Scientists Grew a Mouse Embryo Outside the Womb. Are Humans Next?

The mouse embryo grown 6 days outside the uterus.
HANNA, ET. AL./WEIZMANN INSTITUTE OF SCIENCE/NATURE
  • In new research, scientists grew mouse embryos to half term in an artificial womb.
  • The milestone is equivalent to a human embryo at five weeks development.
  • Early pregnancy and implantation are very understudied because of ethics and logistics.

In a groundbreaking new study, Israeli scientists have grown mouse embryos in a fully artificial womb for about half of a mouse’s full gestational term.

The technology lets scientists study early embryos in detail for the first time, opening doors that come with several ethical questions. While this technology is unlikely to directly lead to lab-grown viable human fetuses, it could bring studies where embryos are grown to up to 40 days and then destroyed.

This new study, which appears in the journal Nature, builds on past research involving agitating jars (“the roller culture system”) with fertilized cells inside. In the experiment, Jacob Hanna of the Weizmann Institute of Science and his colleagues mixed human blood serum from umbilical cords into a spinning chamber filled with pressurized oxygen. They then put the fertilized mouse cells into the womb environment, where they survived for 11 or 12 days—the longest time frame to date.

Pressurized oxygen helps to feed the developing cells, pushing through with pressure where nature would build a circulatory system. The embryos eventually died because they grew too large for oxygen to penetrate without the help of the placental blood oxygen flow that embryos have in real wombs.

Twelve days represents about half a mouse’s natural full gestational term. Hanna tells MIT Technology Review he hopes this will lead to human embryo studies of up to 5-week-old embryos. In naturally occurring pregnancies, it’s almost impossible to study embryos without jeopardizing them in some way—the same way it’s very, very ethically difficult to study pregnant people under the traditional scientific method.

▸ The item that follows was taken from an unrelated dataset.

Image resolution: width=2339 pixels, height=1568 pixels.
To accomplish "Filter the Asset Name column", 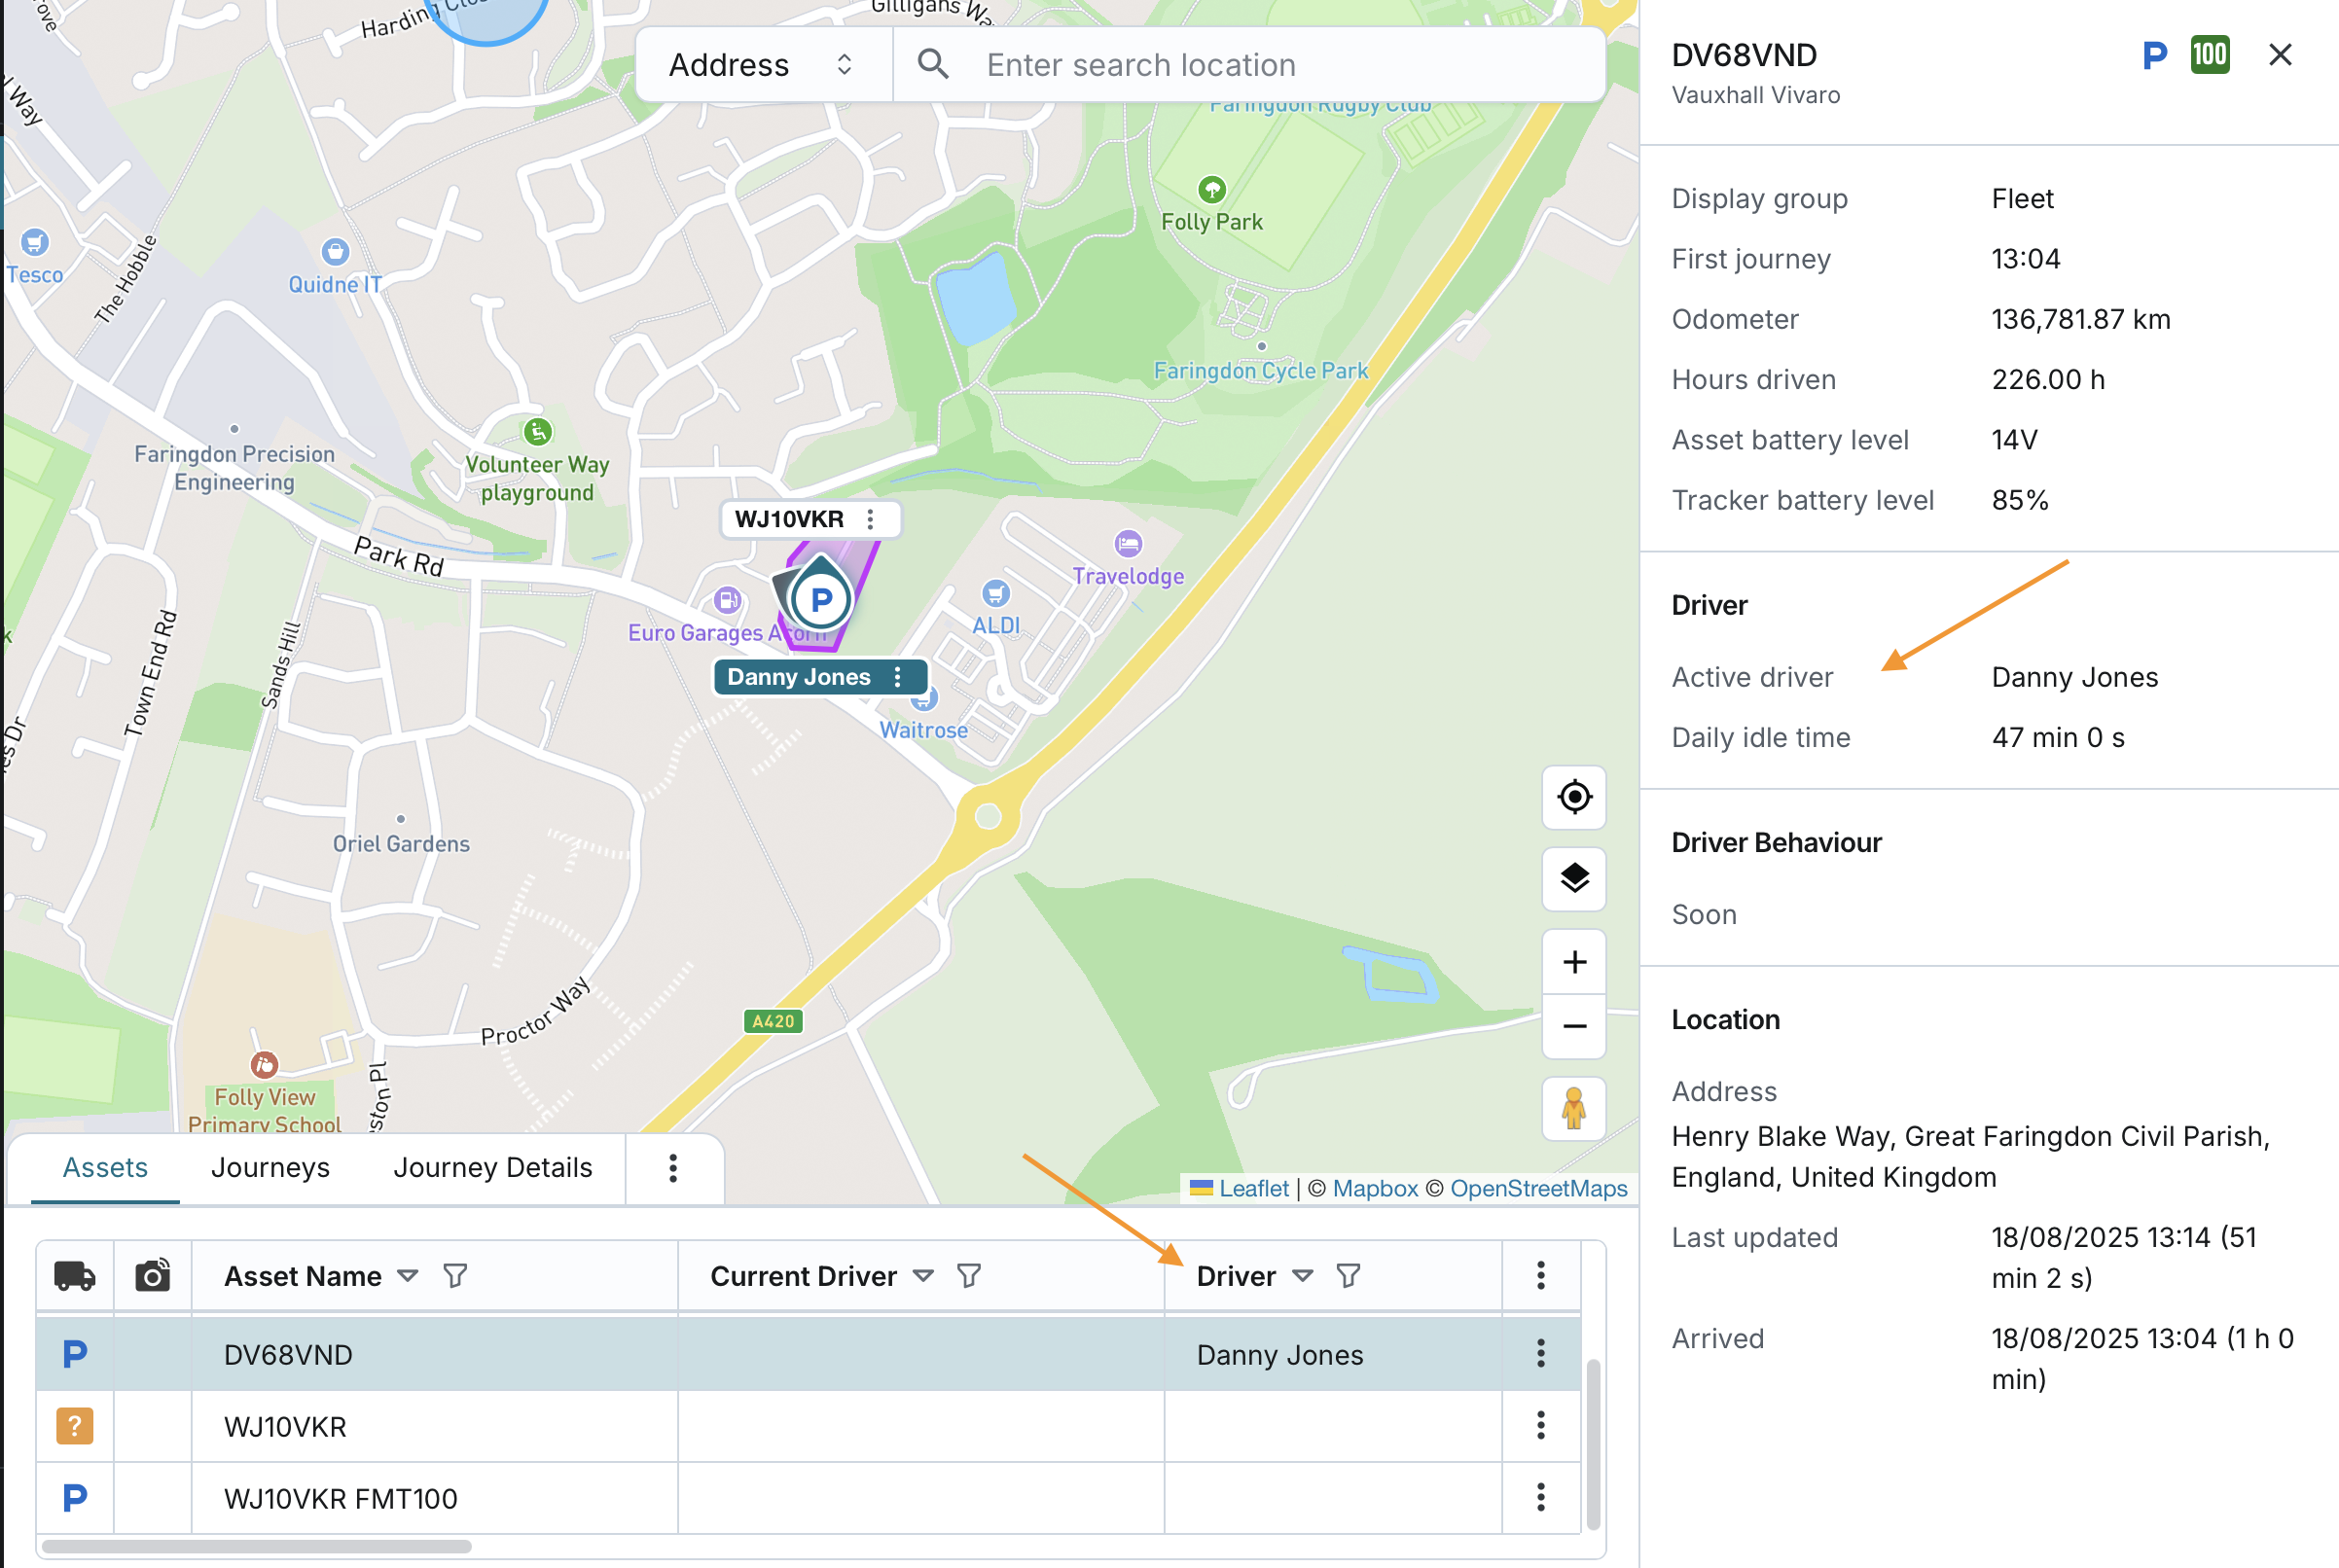I will click(455, 1276).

To demonstrate the wide-ranging research ramifications of their method, the scientists also experimented with specific stains, chemicals, and more to show the embryos could still grow in the spinning artificial womb

“This culture system is amenable to introducing a variety of embryonic perturbations and micro-manipulations that can be followed ex utero for up to six days. The ability to remove a mammalian embryo from the uterine environment and grow it normally in controlled conditions constitutes a powerful tool to characterize the effect of different perturbations on development during the period from gastrulation to organogenesis, that can be combined with genetic modification, chemical screens, tissue manipulation and microscopy methods.”

Developmentally, the 12-day-old mouse embryo, which is at “the hind limb formation stage,” is the same as the 5-week-old human fetus. As Technology Review points out, other researchers are actively studying ways to culture artificial human embryos by prompting human stem cells to divide and grow. But there are ethical questions that go both ways when it comes to studying embryos.

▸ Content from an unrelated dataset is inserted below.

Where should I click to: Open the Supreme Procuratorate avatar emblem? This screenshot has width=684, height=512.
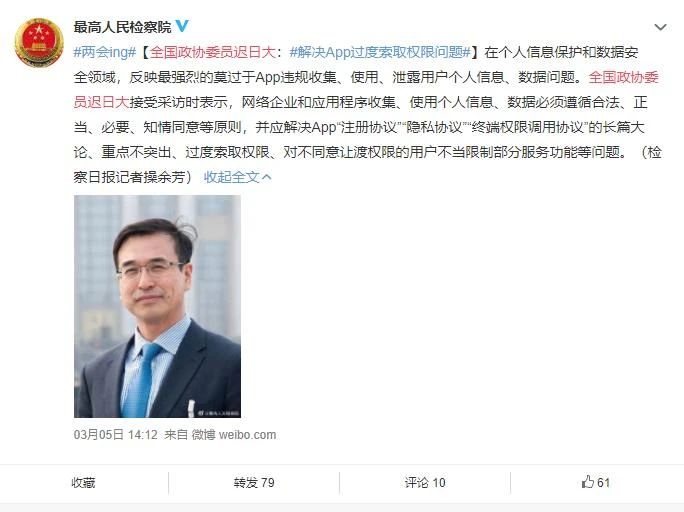[x=39, y=43]
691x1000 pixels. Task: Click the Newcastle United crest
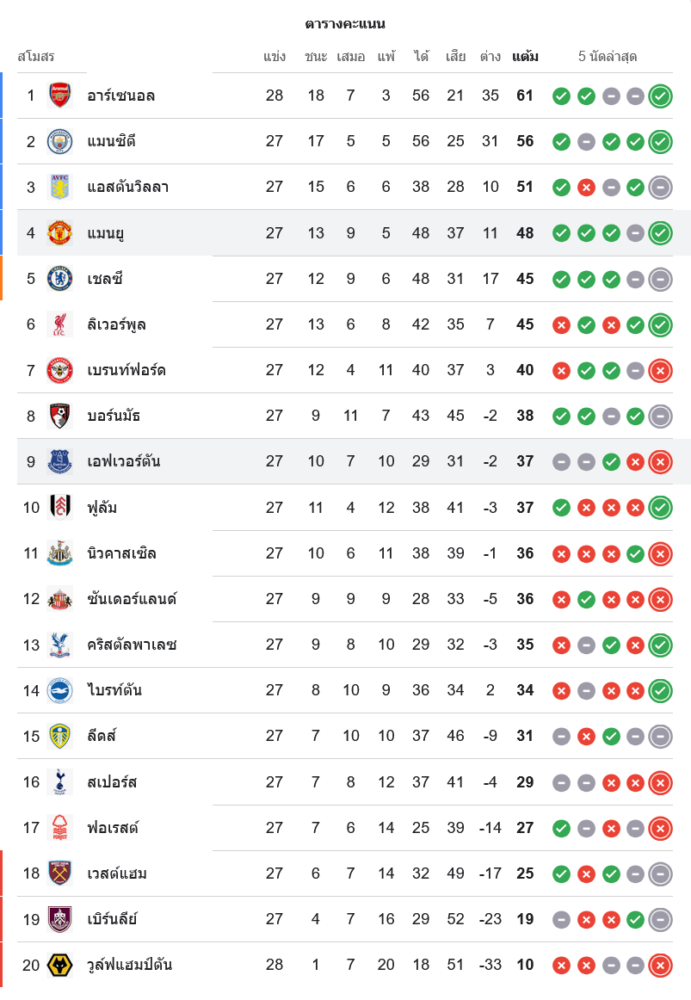60,553
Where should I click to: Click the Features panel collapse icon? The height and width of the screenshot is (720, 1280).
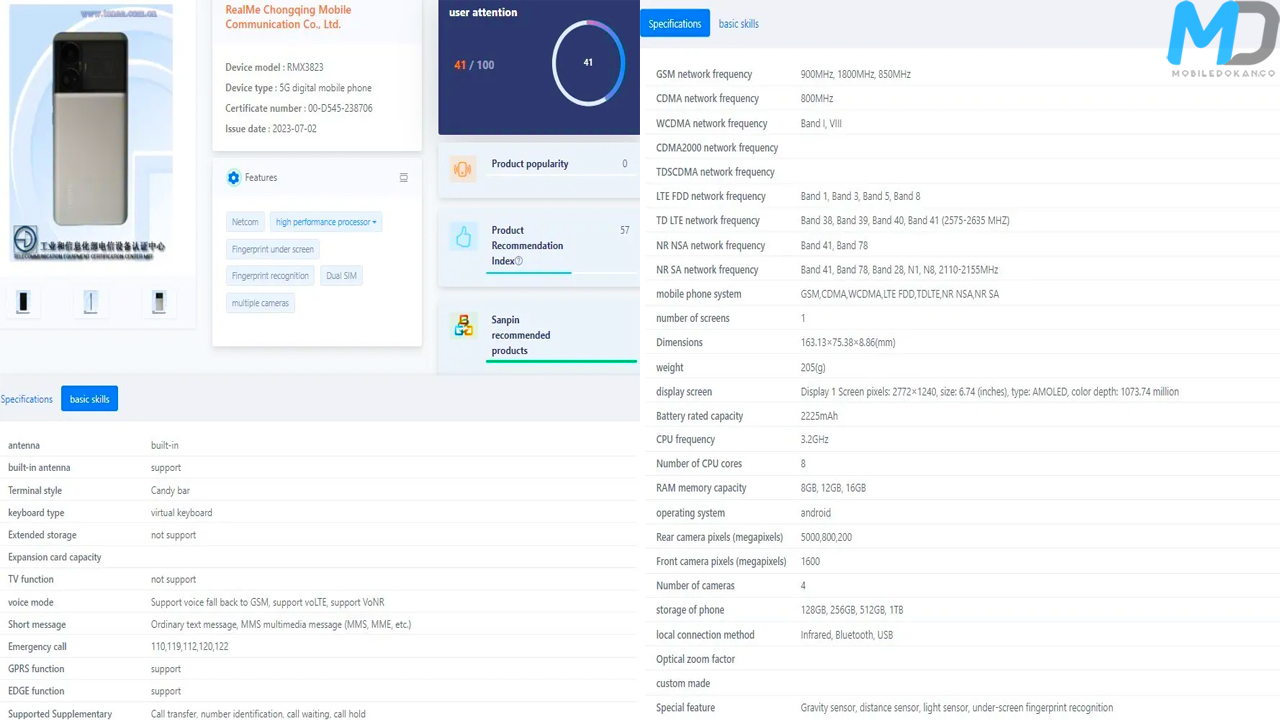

First, many critics consider the idea of implanting a so-called “artificial embryo” into a human womb to be extremely distasteful, and the practice is even illegal in some places. Trying to study this dynamic would be fraught, to say the least. Second, implanting a real embryo in an artificial womb to be studied up to 5 weeks, when the embryo would recognizably be human and have growing features, is a tough sell for many people.

But this research could help us put the two least ethically thorny situations together: an artificially cultivated embryo in an artificial womb, which scientists can manipulate and study up close without worrying about either a pregnant person or someone’s viable embryos. The idea isn’t very different from studying discarded 5-day-old embryos from in vitro fertilization, Hannah tells Technology Review.